Le monde arabe perd l’un de ses architectes modernes. Le Qatar est en deuil : l'Émir père, Cheikh Hamad ben Khalifa al-Thani, s’est éteint à l’âge de 74 ans. Celui qui a transformé un émirat marginal en une puissance diplomatique et financière mondiale laisse derrière lui un héritage immense et complexe.
Le communiqué officiel est tombé ce dimanche, plongeant le pays dans un recueillement national. Drapeaux en berne et institutions fermées : le Qatar rend hommage à celui qui aura marqué l’histoire de la péninsule. Une cérémonie s'est tenue à la grande mosquée de Doha, avant que l'ancien souverain ne soit conduit à sa dernière demeure, au cimetière de Lusail.
Il faut se souvenir du Qatar de 1995 : un petit État aux caisses vides, dont Cheikh Hamad prend les rênes après une révolution de palais sans effusion de sang. En moins de deux décennies, il a imposé une transformation fulgurante. Son arme ? Le gaz naturel liquéfié, propulsant le pays parmi les leaders mondiaux du secteur. Mais surtout, une vision : faire du Qatar un hub incontournable, notamment avec la création du fonds souverain Qatar Investment Authority et le lancement de la chaîne Al Jazeera, véritable caisse de résonance médiatique sur la scène internationale.

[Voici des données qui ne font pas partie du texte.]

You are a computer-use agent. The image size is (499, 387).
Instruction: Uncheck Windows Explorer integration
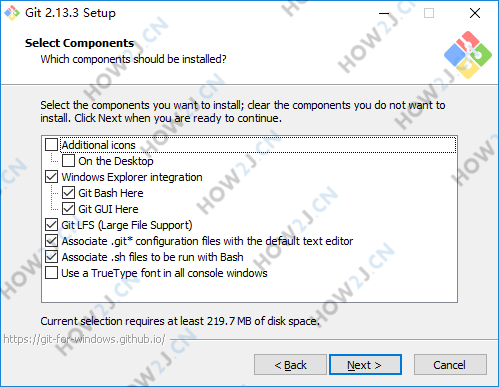(51, 177)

Stratège, il a su jouer sur tous les tableaux : allié solide des États-Unis, tout en se positionnant comme un médiateur incontournable dans les crises régionales. C'est également sous son règne que le Qatar a décroché, en 2010, l’organisation du Mondial de football, un sommet de son "soft power". En 2013, il créait l’impensable dans la région en abdiquant volontairement au profit de son fils, l’actuel Émir Cheikh Tamim.
La portée de l'homme se mesure aux hommages qui affluent : de Londres à Rome, en passant par Istanbul, Le Caire et les capitales du Golfe, les dirigeants mondiaux saluent la mémoire d’un bâtisseur. Un hommage qui dépasse les clivages, puisque des acteurs aussi opposés que le Hezbollah, le Hamas ou les autorités iraniennes ont tenu à exprimer leurs condoléances, soulignant la complexité du réseau diplomatique tissé par le défunt.
Cheikh Hamad laisse un Qatar métamorphosé. Si l’homme s’était fait discret après son retrait des affaires, son empreinte, elle, reste gravée dans le paysage moderne de la péninsule arabique.